ROTTLER, MICHA SCHLÜTER, 27.01.2023, clubCANN, Stuttgart
Die beste Nachricht des Abends sickert durch, als das Konzert von Rottler in vollem Gange ist: Die Stuttgarter Zeitungen berichten offiziell, dass das Goldmark’s tatsächlich gerettet ist. Was für eine Erleichterung! Dort hätte das heutige Konzert durchaus gut hingepasst, doch der Backstage Club im clubCANN ist definitiv eine ebenbürtige Alternative. Erstaunlicherweise haben wir noch nie von hier berichtet, dabei hat das Jugendhaus hier mit viel Liebe und einer absolut amtlichen Technik eine tolle Location für kleine Gigs mit bis zu hundert Zuschauer:innen geschaffen. Quasi „Wohnzimmerkonzerte plus“.
Das Album-Debut der (nicht wirklich ganz) neuen Band Rottler zieht jedenfalls genug Publikum, um den Laden im ersten Geschoss fast bis an die Grenze zu füllen. Jugendliche befinden sich allerdings kaum im Publikum, sondern eher Best-Ager, Altrocker, Altpunks und Bohemiens, die altersmäßig exakt zur Band passen.
Der Abend startet mit einem kompakten Auftritt des Stuttgarter Songwriters Micha Schlüter. Mit Gitarre, Minischlagzeug und Reibeisenstimme gibt er bittersüße Großstadtsongs mit Lokalkolorit zum Besten, die auch beim Rockpublikum sehr gut anzukommen scheinen. In den besten Momenten erinnert er mich mit seinem rhythmischen Gitarrenspiel und ausdrucksvollem Gesang an die russische Chanson-Legende Wladimir Wyssozki.
Rottler, die Band um den nicht ganz unbekannten und hier schon mehrmals vorgestellten Christian Rottler, hatte früher den wirklich bemerkenswerten Namen „Lenin Riefenstahl“. Mit der Umbenennung glauben wir eine Neuausrichtung hin zu mehr Rock zu registrieren. Die Band geht jedenfalls ebenso vehement wie routiniert zu Werke und die geradlinigen Arrangements kontrastieren gut mit der hohen lyrischen Qualität von Rottlers Texten. (Dank des exzellenten Sounds übrigens durchgängig bestens verständlich.) Die im Vorfeld vom Kollegen bemängelte „latente Rioreiserhaftigkeit“ mag ich nicht feststellen, die Ankündigung von „Noiserock“ hat mich allerdings auch auf die falsche Fährte geführt. Keine Frage, das ist Rock härterer Gangart, auf monströse Noise-Eruptionen warte ich allerdings meist vergeblich.

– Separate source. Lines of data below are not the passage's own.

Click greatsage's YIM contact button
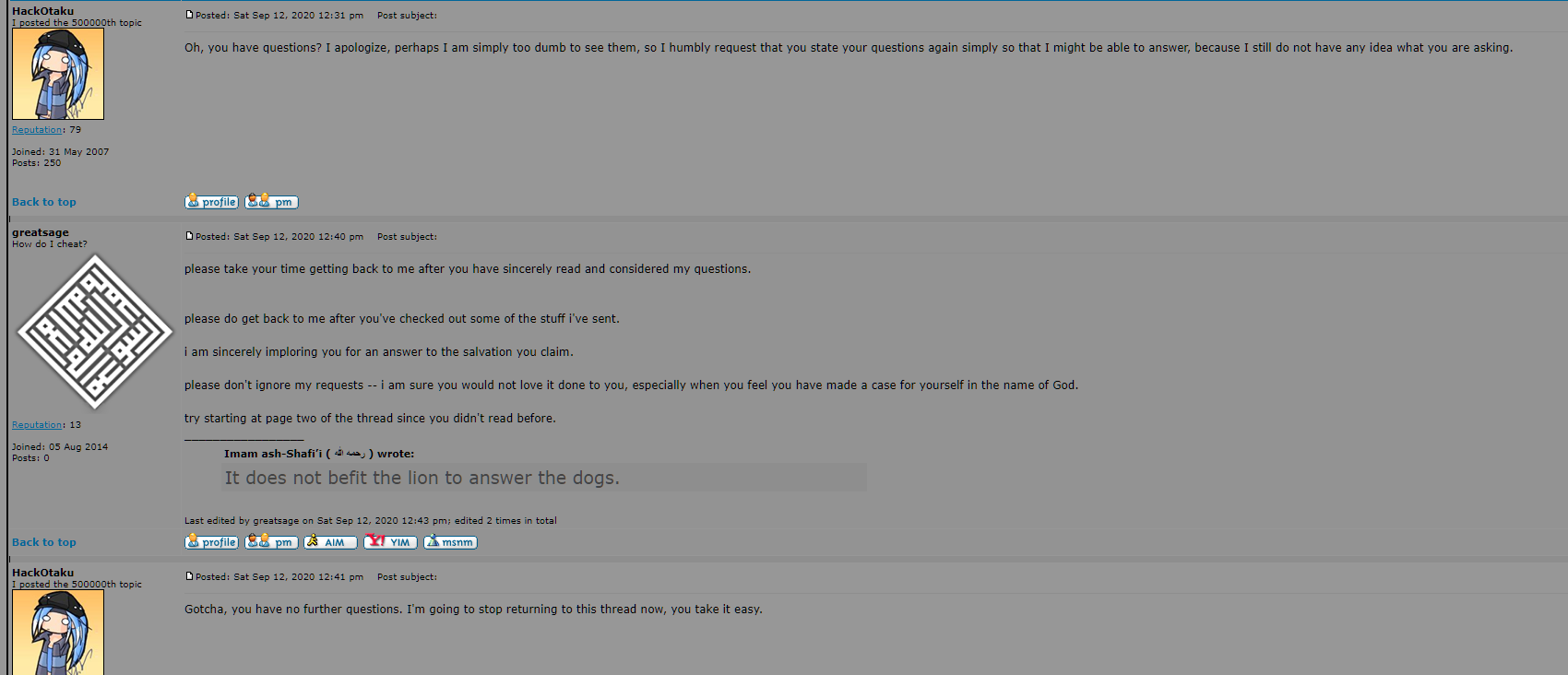 click(x=390, y=542)
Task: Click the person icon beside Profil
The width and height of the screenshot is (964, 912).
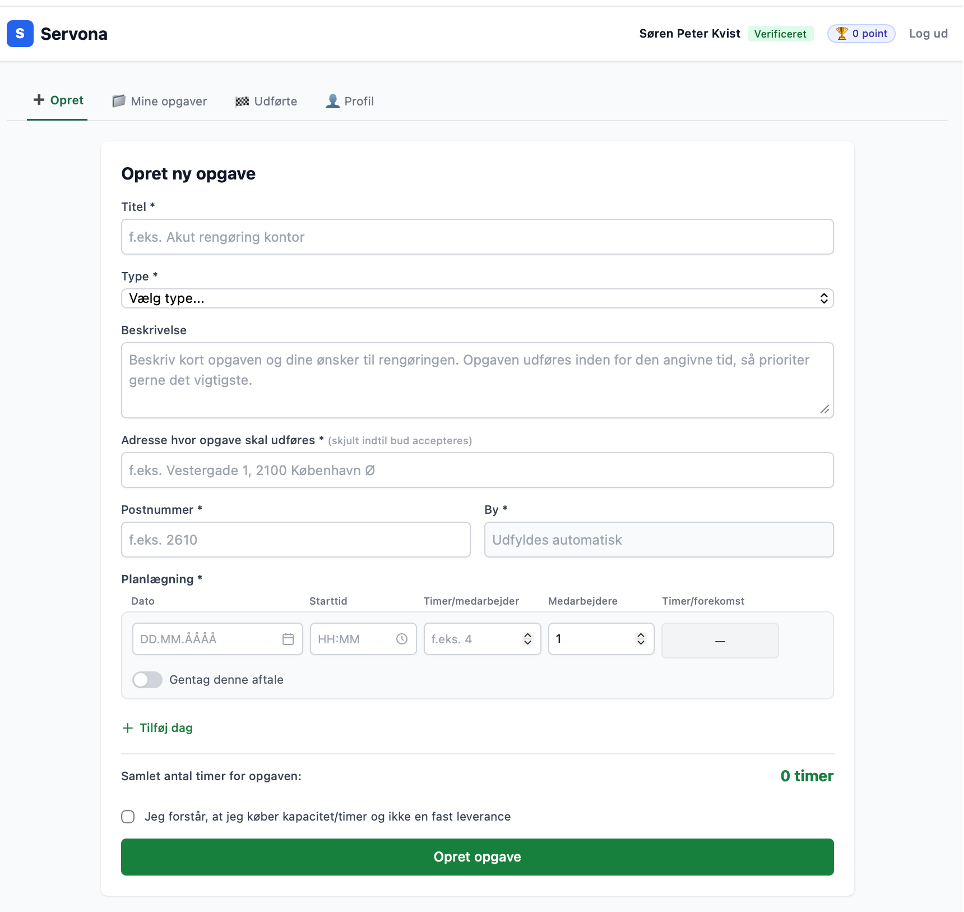Action: click(x=330, y=100)
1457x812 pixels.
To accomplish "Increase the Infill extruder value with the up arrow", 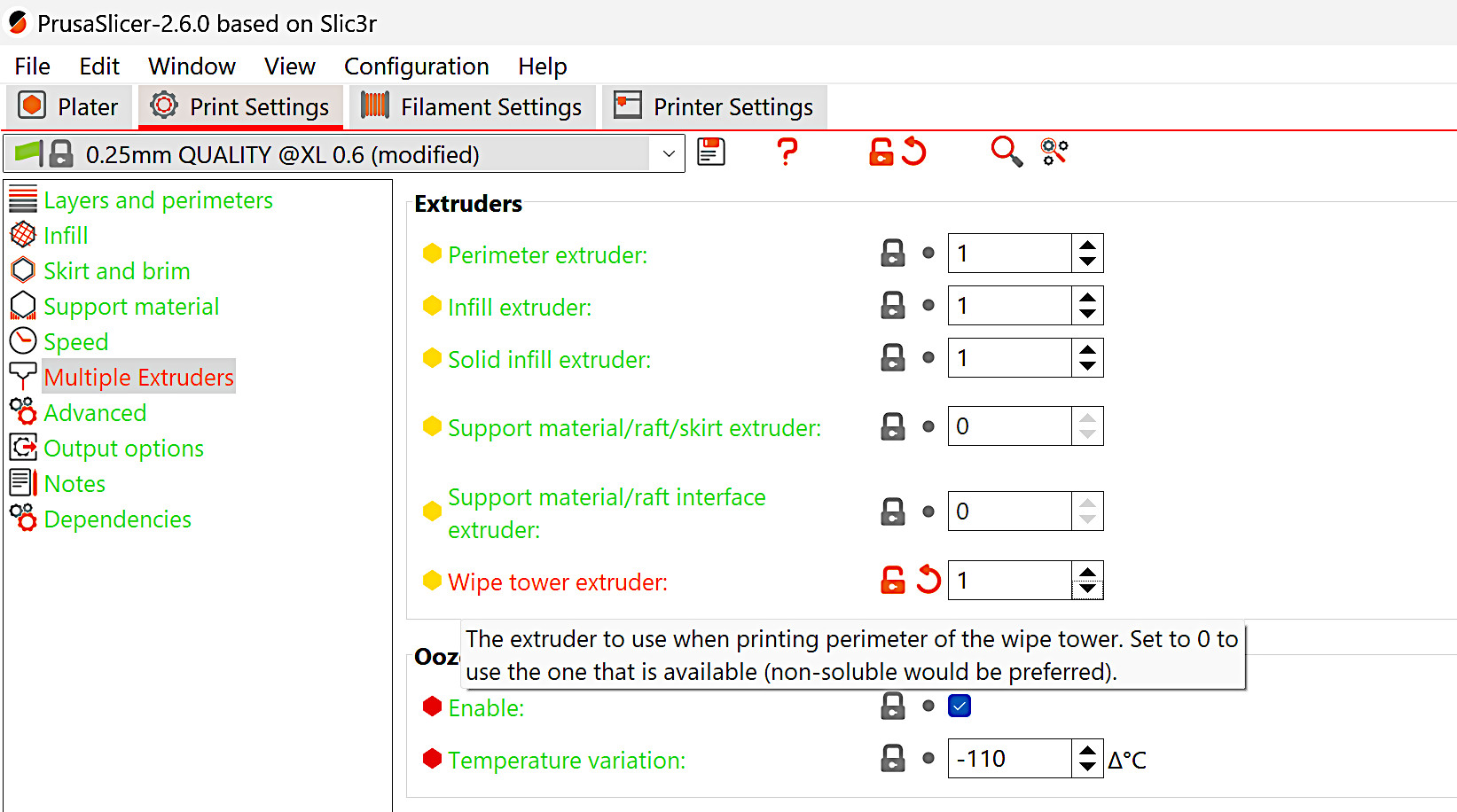I will tap(1087, 297).
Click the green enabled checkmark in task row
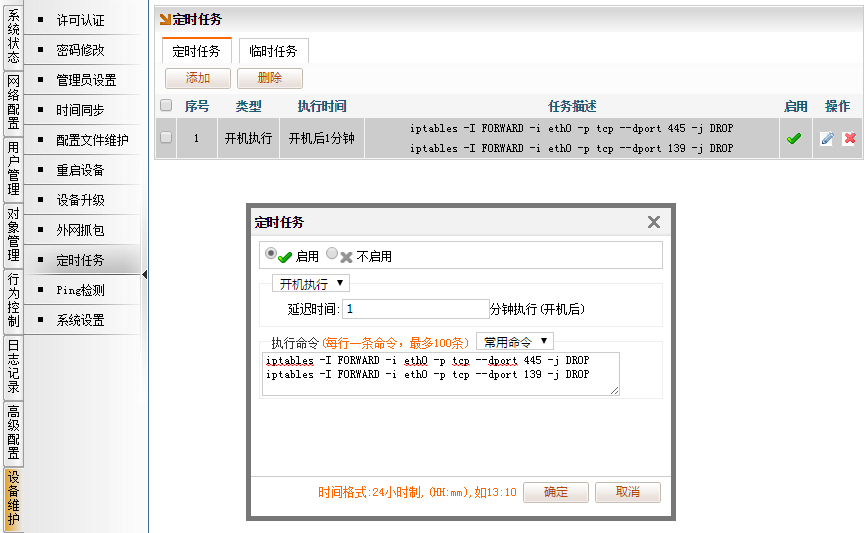 [x=794, y=139]
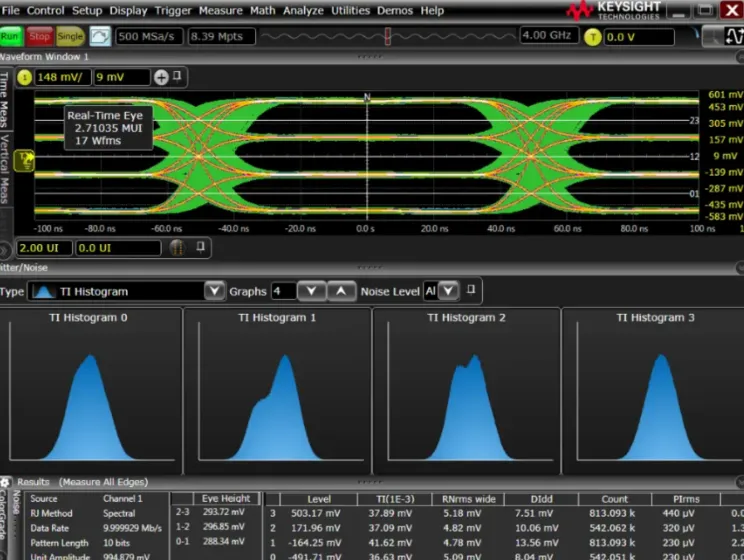Click the plus icon next to 9 mV

[x=161, y=77]
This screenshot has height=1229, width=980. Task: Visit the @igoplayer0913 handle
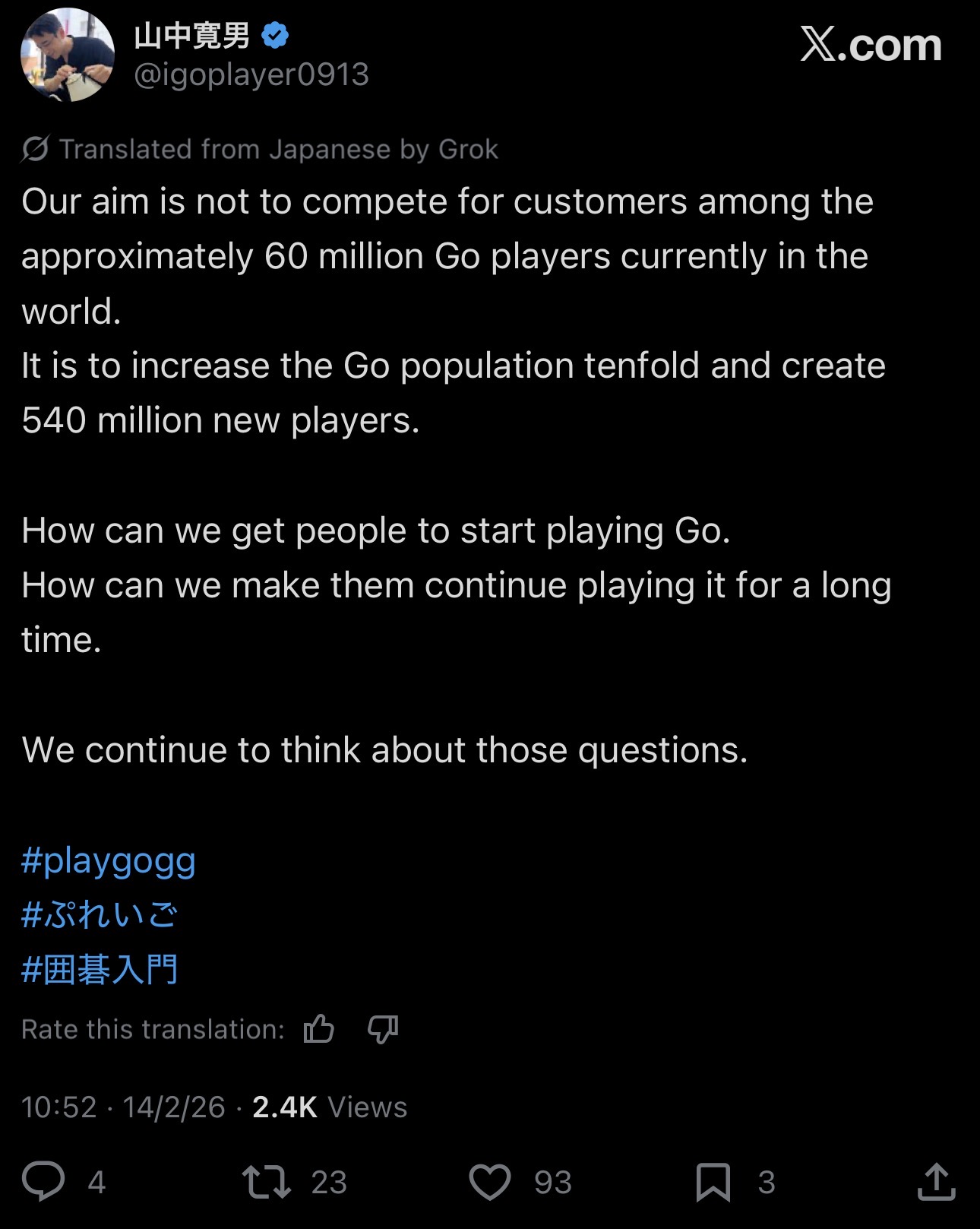tap(251, 74)
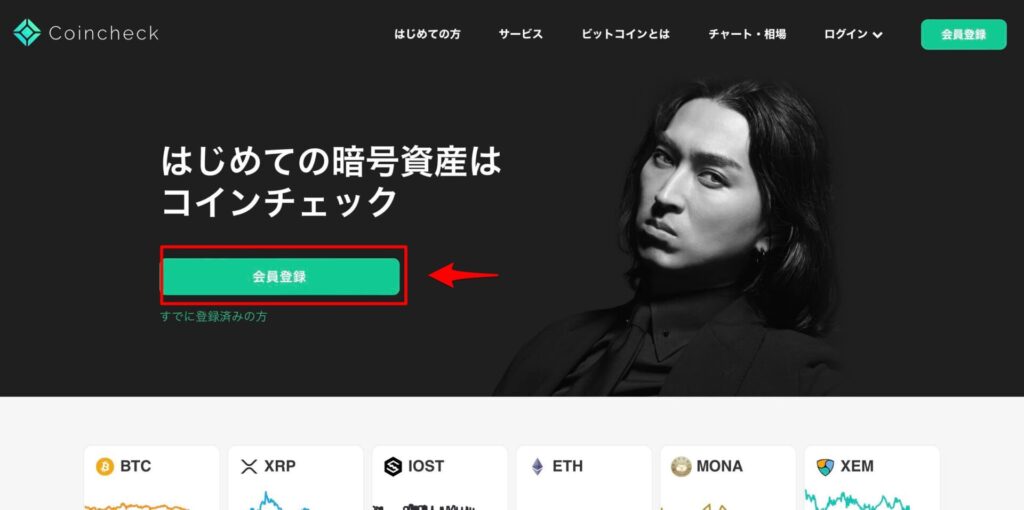Screen dimensions: 1024x510
Task: Click the IOST hexagon icon
Action: point(393,466)
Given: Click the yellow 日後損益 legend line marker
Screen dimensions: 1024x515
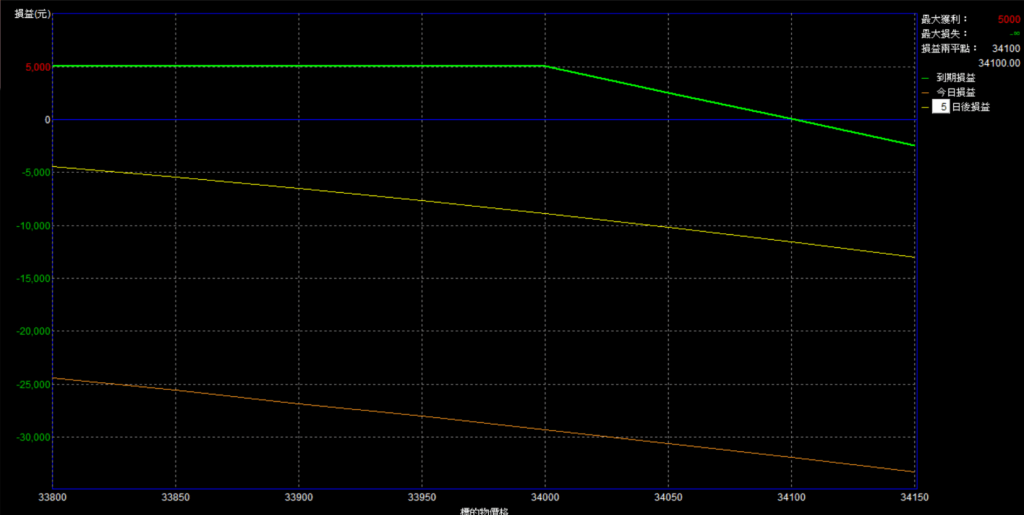Looking at the screenshot, I should [x=925, y=107].
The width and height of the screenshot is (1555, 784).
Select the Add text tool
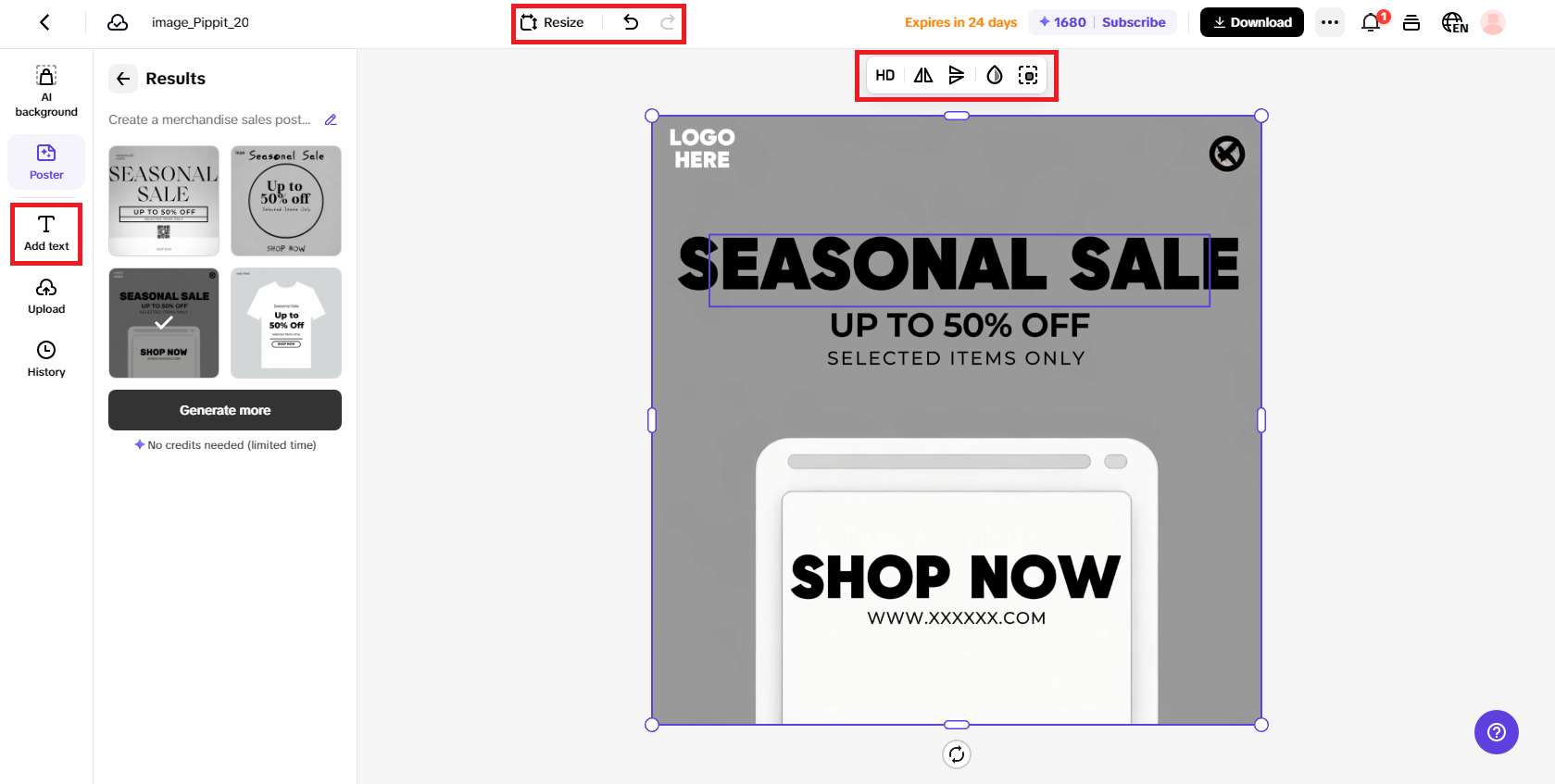[46, 234]
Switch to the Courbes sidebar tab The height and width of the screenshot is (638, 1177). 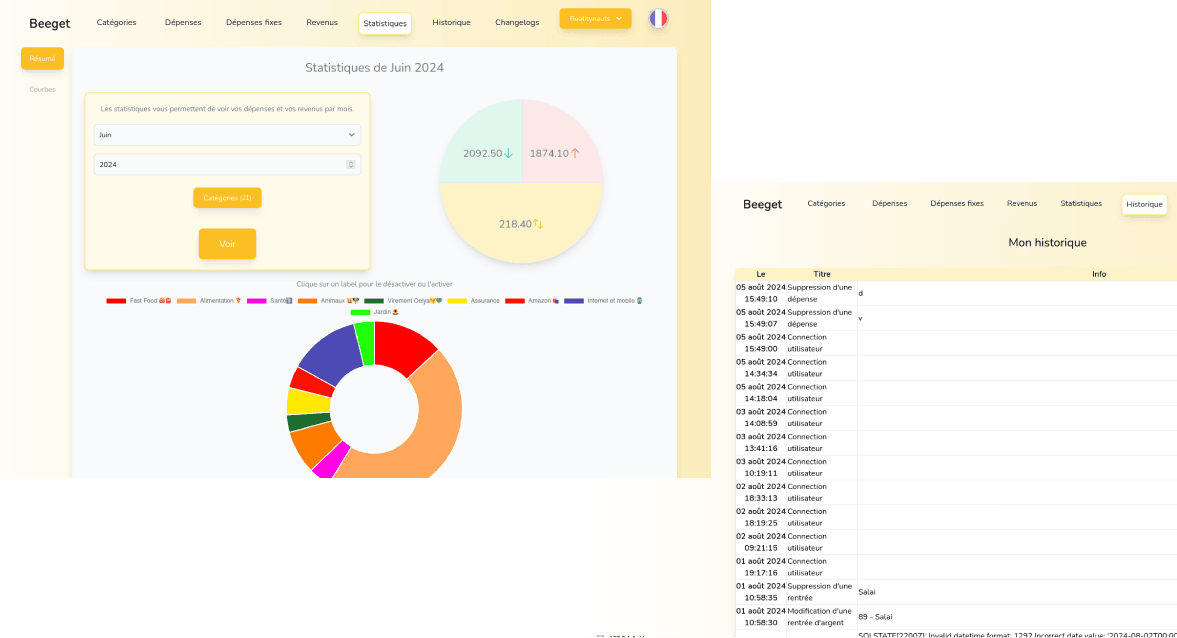(42, 89)
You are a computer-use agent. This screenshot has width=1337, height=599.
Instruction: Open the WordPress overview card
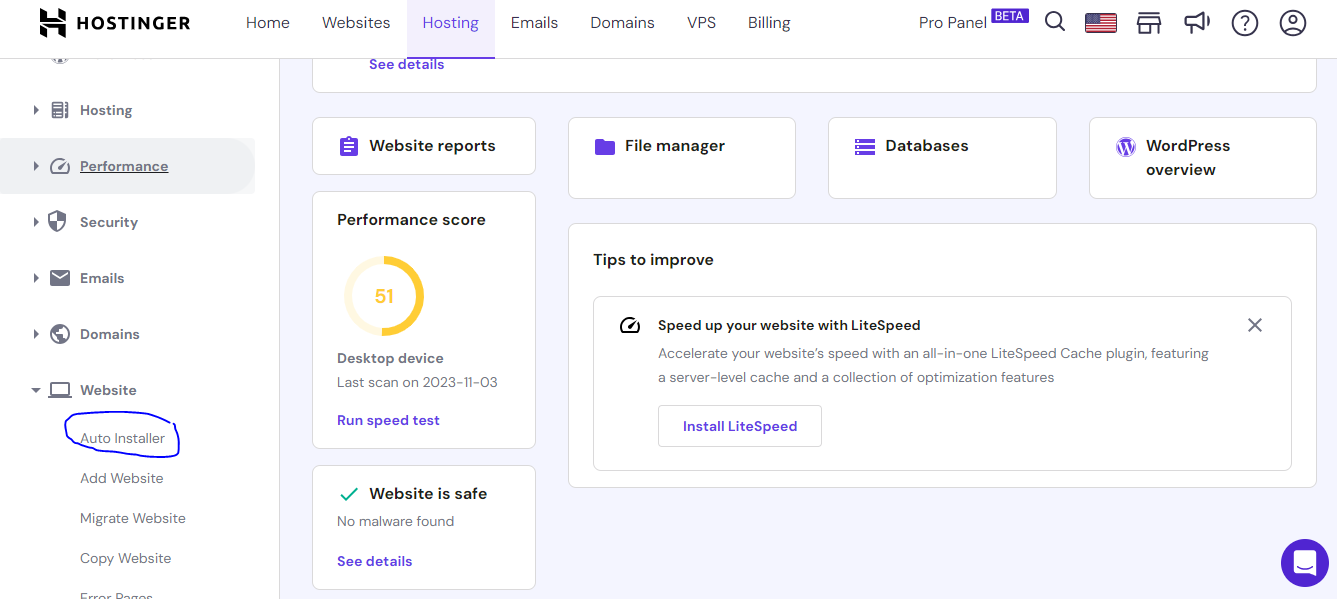pos(1202,157)
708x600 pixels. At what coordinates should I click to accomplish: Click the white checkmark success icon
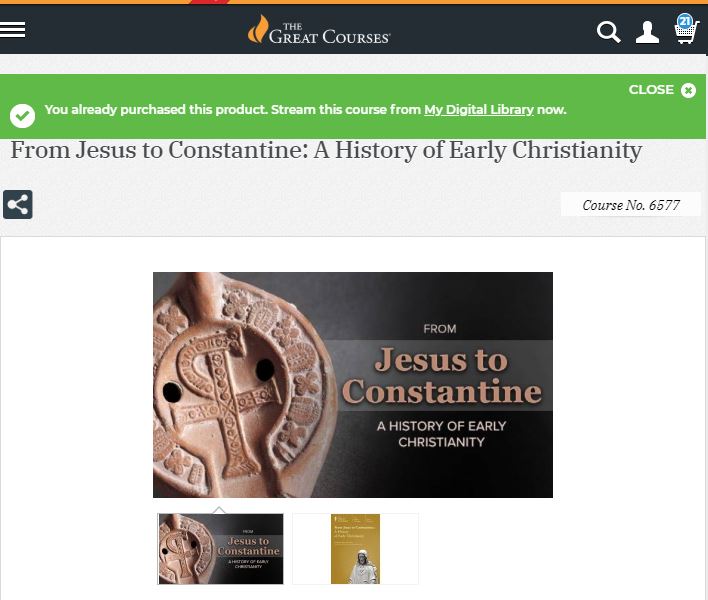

Die Zwischenansagen sind charmant-schnoddrig und knapp, die Musik steht im Mittelpunkt. Klassische Rockposen haben Bassist Marc Eggert und Michael „End of Green“ Setzer zuhauf im Repertoire. Besonders raffiniert, wenn sich die Setzer’schen Dreadlocks dabei um den Gitarrenhals wickeln. Wegen des dreieckigen Raum-Zuschnitts agiert Drummer Alex Dannecker etwas abgelegen in der Tiefe des Raums, sodass ich erst ganz zum Schluss erkenne, dass er neben engagiertem Schlagzeugeinsatz auch die Backing Vocals beisteuert.
Das Set ist mit elf Titeln eher kompakt, darunter einige, die man bereits von Lenin Riefenstahl kennt. Die Dramaturgie ist geschickt, der Spannungsbogen steigt bis zum fulminanten Krach-Finale „Abstraktion“ kontinuierlich an. Dass ich dabei zwei Vertreter meines musikalischen Endgegner-Genres „Powerballade“ überstehen muss, sei verziehen. Insgesamt ist dies ein rundum gelungener, kraftvoller Auftritt, bei dem sich ein paar Rottler-Ultras sogar zum Mitsingen verleiten lassen. Nur einen einzigen kleinen Schönheitsfehler hat er: Nach einem solch spektakulären Schlusspunkt sollte man aufhören, wenn es am schönsten ist. Und sich auf keinen Fall vom Publikum zu einer Zugabe rumkriegen lassen. ;)
Das war eine überraschend tolle Location mit mehr als überzeugendem Sound. Schöner Auftakt für mein Konzertjahr.